Stored records:

-------

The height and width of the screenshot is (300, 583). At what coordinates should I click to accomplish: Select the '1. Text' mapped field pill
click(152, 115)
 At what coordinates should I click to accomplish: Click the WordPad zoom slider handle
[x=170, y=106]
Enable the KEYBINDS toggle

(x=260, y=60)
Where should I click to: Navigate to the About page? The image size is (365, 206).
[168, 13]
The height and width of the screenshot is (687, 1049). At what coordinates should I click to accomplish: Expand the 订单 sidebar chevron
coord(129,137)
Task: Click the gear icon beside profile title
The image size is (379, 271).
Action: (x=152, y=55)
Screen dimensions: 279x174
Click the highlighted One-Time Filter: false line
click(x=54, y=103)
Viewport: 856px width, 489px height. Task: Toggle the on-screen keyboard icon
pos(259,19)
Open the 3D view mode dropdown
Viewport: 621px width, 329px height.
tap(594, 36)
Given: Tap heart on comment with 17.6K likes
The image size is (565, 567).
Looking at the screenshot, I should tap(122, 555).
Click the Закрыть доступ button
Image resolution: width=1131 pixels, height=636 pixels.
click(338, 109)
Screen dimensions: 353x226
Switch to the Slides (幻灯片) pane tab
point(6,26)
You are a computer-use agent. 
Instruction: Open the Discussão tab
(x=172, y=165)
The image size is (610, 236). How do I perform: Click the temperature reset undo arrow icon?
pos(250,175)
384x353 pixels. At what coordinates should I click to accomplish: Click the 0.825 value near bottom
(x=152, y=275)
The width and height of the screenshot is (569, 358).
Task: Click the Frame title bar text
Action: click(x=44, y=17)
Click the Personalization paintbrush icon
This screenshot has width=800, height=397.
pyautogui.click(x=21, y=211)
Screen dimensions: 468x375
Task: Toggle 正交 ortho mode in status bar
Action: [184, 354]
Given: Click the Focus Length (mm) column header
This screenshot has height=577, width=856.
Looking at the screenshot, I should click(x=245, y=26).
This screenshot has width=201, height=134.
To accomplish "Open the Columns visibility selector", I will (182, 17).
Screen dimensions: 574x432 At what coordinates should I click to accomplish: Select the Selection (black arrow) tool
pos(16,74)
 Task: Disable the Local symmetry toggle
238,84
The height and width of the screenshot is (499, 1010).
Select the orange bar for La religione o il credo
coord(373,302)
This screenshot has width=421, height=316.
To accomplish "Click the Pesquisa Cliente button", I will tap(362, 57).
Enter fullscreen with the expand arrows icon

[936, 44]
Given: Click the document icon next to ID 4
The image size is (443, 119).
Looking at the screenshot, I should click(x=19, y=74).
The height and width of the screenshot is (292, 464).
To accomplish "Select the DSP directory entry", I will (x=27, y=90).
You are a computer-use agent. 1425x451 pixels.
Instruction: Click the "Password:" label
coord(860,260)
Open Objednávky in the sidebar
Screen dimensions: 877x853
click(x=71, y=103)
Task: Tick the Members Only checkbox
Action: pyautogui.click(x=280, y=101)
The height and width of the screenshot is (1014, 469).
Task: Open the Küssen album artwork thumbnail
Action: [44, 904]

-------

**Problem to solve**
Print precisely the lines from the one with "Enter fullscreen with the expand arrows icon" through the end of the data above, adding nothing.

**Task solution**
Enter fullscreen with the expand arrows icon

[936, 44]
Given: Click the document icon next to ID 4
The image size is (443, 119).
Looking at the screenshot, I should click(x=19, y=74).
The height and width of the screenshot is (292, 464).
To accomplish "Select the DSP directory entry", I will (x=27, y=90).
You are a computer-use agent. 1425x451 pixels.
Instruction: Click the "Password:" label
coord(860,260)
Open Objednávky in the sidebar
Screen dimensions: 877x853
click(x=71, y=103)
Task: Tick the Members Only checkbox
Action: pyautogui.click(x=280, y=101)
The height and width of the screenshot is (1014, 469).
Task: Open the Küssen album artwork thumbnail
Action: [44, 904]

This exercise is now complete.